Madame la présidente, madame la secrétaire d’État, mes chers collègues, nous voici donc au terme d’un débat ô combien médiatique, dont nous avons été saisis plusieurs fois ces derniers mois : d’abord à l’occasion de l’examen de la proposition de loi de M. Bas, à la suite de la mission d’information conduite par Mme Mercier, puis par le Gouvernement, qui nous a présenté le mois dernier un projet de loi largement revu après l’avis du Conseil d’État.
Réunie au Sénat lundi dernier, la commission mixte paritaire est parvenue à un accord, en reprenant largement les dispositions adoptées par la Haute Assemblée. Pour ce qui est du contenu du texte, nous sommes plutôt satisfaits, celui-ci ayant été, selon nous, amélioré par le Sénat.
En effet, même si le texte final ne retient pas la promesse initiale du Gouvernement qui établissait un seuil de non-consentement à un acte sexuel pour les mineurs de moins de quinze ans, il ne reprend pas non plus le très polémique délit d’atteinte sexuelle avec pénétration qui pouvait laisser craindre que l’on ne minore les faits de viol. Cette disposition a été supprimée dès la discussion générale au Sénat par Mme la secrétaire d’État.
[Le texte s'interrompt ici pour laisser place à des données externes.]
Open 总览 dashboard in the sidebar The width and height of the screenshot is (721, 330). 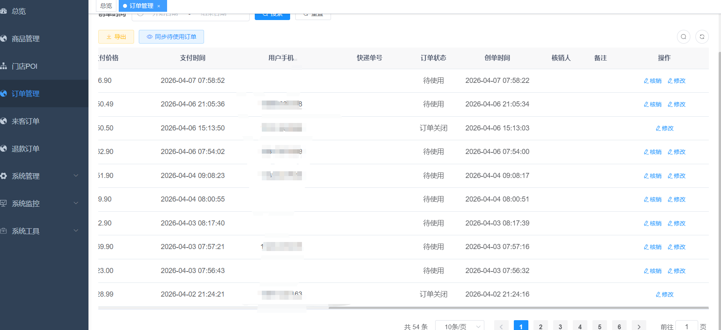coord(18,11)
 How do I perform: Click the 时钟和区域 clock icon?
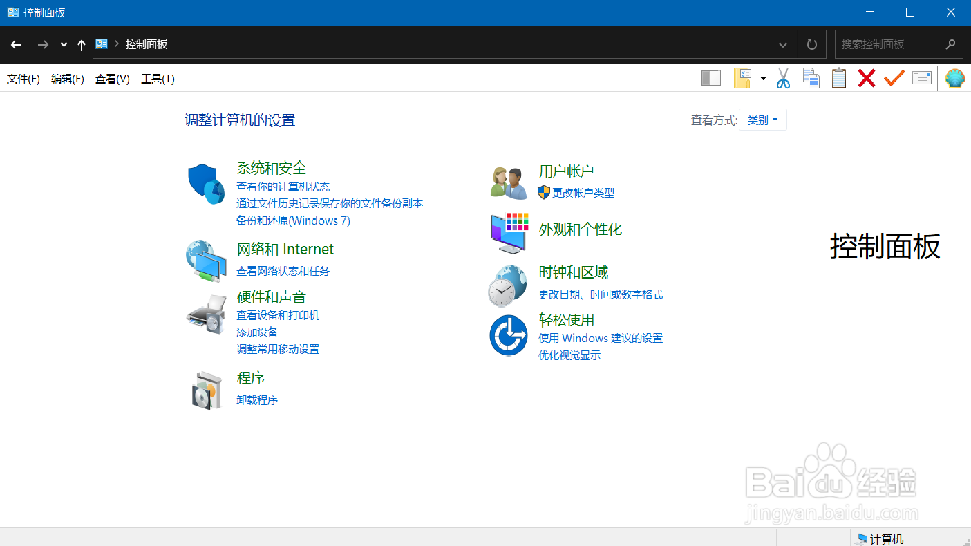point(508,285)
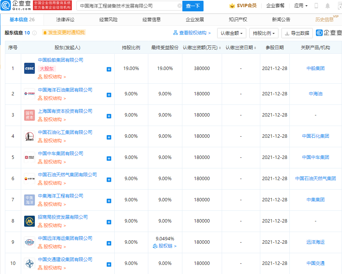Click the help question mark beside 股东信息

coord(34,33)
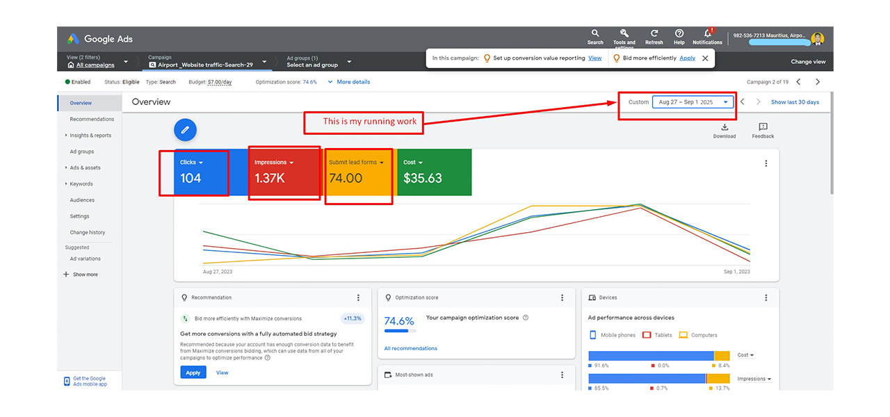The image size is (890, 417).
Task: Open the Notifications bell icon
Action: (x=707, y=33)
La commission des lois et la majorité sénatoriale ont cependant clarifié la définition du viol en ajoutant une notion de présomption de contrainte qui tient compte de la différence d’âge entre le mineur et le majeur, ainsi que de la vulnérabilité et du discernement du mineur. Cette mesure a été préférée à la création d’un crime de violence sexuelle sur enfant soutenue par la délégation aux droits des femmes du Sénat et plusieurs sénatrices du groupe CRCE.
Si l’ensemble de mon groupe ne partageait pas forcément toutes les demandes des associations sur le sujet, en particulier l’aggravation des peines, nous sommes unanimes sur un point : ce texte amélioré par le Sénat reste bien en deçà de ce que la lutte contre ce fléau exige.
Alors que le Gouvernement a fait de l’égalité entre les femmes et les hommes la grande cause nationale de cette année, cette cause recouvrant la lutte contre violences faites aux femmes, il a pour le moins manqué d’ambition – n’est-ce pas Mme la secrétaire d’État ? – en présentant au Parlement un tel projet de loi, qui n’aborde le sujet que sous le seul angle répressif.
De manière générale, le Gouvernement, comme la majorité des parlementaires, s’est employé à aggraver les peines en matière de délits et crimes sur mineurs, ne portant que très peu d’intérêt à la prévention et à l’éducation.
Or le sujet de l’égalité entre les femmes et les hommes, tout comme celui de la protection des mineurs, ne saurait être circonscrit au seul angle répressif. Les volets préventif et éducatif doivent être exploités bien davantage. Ils sont la clé du mieux vivre ensemble et de l’évolution des mœurs.
En ce sens, nous nous félicitons de l’adoption de quelques-uns de nos amendements. Je pense en particulier à celui qui tendait à renforcer l’article L. 312-16 du code de l’éducation, lequel dispose que trois séances d’éducation à la sexualité doivent être dispensées chaque année dans les écoles, les collèges et les lycées.
L’éducation à la sexualité constitue un levier de lutte contre les discriminations. Elle doit être non pas réduite aux seules dimensions physiques et biologiques, mais appréhendée de manière globale.
L’éducation doit contribuer, dès le plus jeune âge, à détruire stéréotypes et préjugés, mais nous sommes aujourd’hui encore loin du compte. Aussi, s’il est besoin de légiférer, c’est selon nous essentiellement en ce sens.
Toujours plus de répression ne réglera rien au fléau des violences faites aux femmes ou aux enfants si le problème n’est pas pris dans son ensemble. Or cela ne pourra prendre forme qu’avec la discussion d’un projet de loi-cadre sur le sujet, dessein que nous soutenons depuis un certain nombre d’années avec les associations féministes, notamment le Conseil national pour le droit des femmes.
Enfin, alors qu’une importante réforme de la justice sera discutée – en tout cas nous l’espérons – dès cet automne, j’alerte l’ensemble de nos concitoyens sur cette conception du droit pénal, qu’il s’agirait de modifier sans cesse au gré des faits divers pour aggraver les sanctions, sans tenir compte ni du sens ni de l’échelle des peines. C’est pourquoi les sénatrices et sénateurs du groupe communiste républicain citoyen et écologiste s’abstiendront sur ce texte.